Südwestlich von Potsdam liegt ein Gelände mit verfallenen Backsteinbauten aus der Kaiserzeit, die Beelitzer Heilstätten. Der Charme der Ruinen begeistert die Liebhaber morbider Foto-Motive. Sie inszenieren hier Sadomaso-Szenen, Fetisch- und Horror-Bilder.

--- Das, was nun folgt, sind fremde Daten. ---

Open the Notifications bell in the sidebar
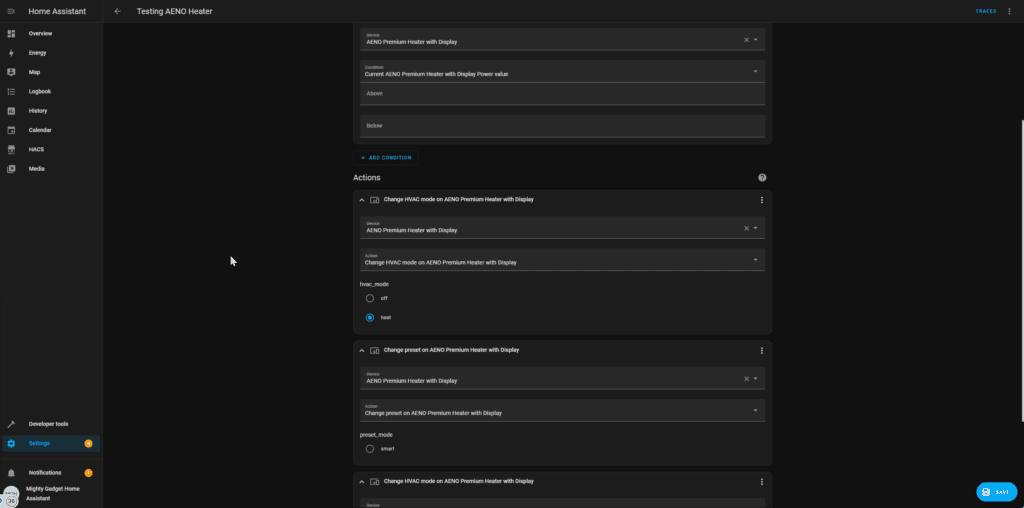click(12, 473)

Einer dieser Fotografen war der promovierte Flugsaurierforscher Michael F., der am 28. Juli 2008 für Schlagzeilen sorgte: Er hatte seine Sex-Partnerin bei einer gespielten Vergewaltigung erwürgt. Unabsichtlich sei dies geschehen, er habe die 20-Jährige schließlich geliebt, sagte er der Polizei. Man glaubte dem Mainzer zunächst, doch bald ergaben sich Zweifel an der Unfall-Version.
Seit April sitzt er als Angeklagter vor dem Landgericht Potsdam. Am Dienstag wird der Prozess fortgesetzt. Staatsanwalt Jörg Möbius wirft dem heute 39-Jährigen Mord und Störung der Totenruhe vor. In einer Ferienwohnung nahe der Beelitzer Heilstätten habe er die Schlafende zweimal mit einer Bratpfanne auf den Kopf geschlagen und sie dann erwürgt. Dann habe er sich an der Toten vergangen.
Der stämmige, rotblonde Brillenträger beharrt auf der Unfall-Version. "Bin ich gut zu verstehen?", fragt er beim Prozessauftakt ins Saal-Mikrofon. Dann beginnt eine fünfstündige Vorlesung. Pathetisch und selbstverliebt äußert er sich über Tod und Sex, über Friedhöfe und Fesselspiele, über Computer und Christentum, über Models und Moral. Und er spricht über seine Beziehung zu Anja P., deren Vornamen er permanent wiederholt - es wirkt wie eine akustische Besitzanzeige.
Schläge mit der Bratpfanne
An jenem Samstagabend, an dem sich das Paar nach monatelangem Chat das erste Mal in Wirklichkeit begegnete, legten sich die beiden aufs Bett. Er habe ihre Augen mit einem Tuch verbunden, sie hätten sich gegenseitig stimuliert. Den Geschlechtsverkehr wollten sie sich für das Vergewaltigungsspiel am nächsten Morgen aufheben.
Dann hätten sie die Steaks gegessen, die er in der Pfanne gebraten hatte. Dabei hätten sie über eine gemeinsame Bekannte gelästert, der ein paar Schläge auf den Hinterkopf ganz gut tun würden. Ob sie in die Rolle der Bekannten schlüpfen solle, habe Anja P. ihn gefragt. Später zog sie das Nachthemd an, das F. ihr gekauft hatte.
Am Sonntagmorgen sei er erwacht, seine Partnerin schlief. Er habe einmal mit der Bratpfanne auf ihren Kopf geschlagen. Dann habe er sie gewürgt, nicht länger als verantwortbare 30 Sekunden - darauf beharrt der Angeklagte. Er habe der Reglosen dann das Nachthemd mit einem bereitgelegten Messer aufgeschnitten und mit ihr kopuliert. Erst nach seinem Orgasmus will er ihren Tod bemerkt haben.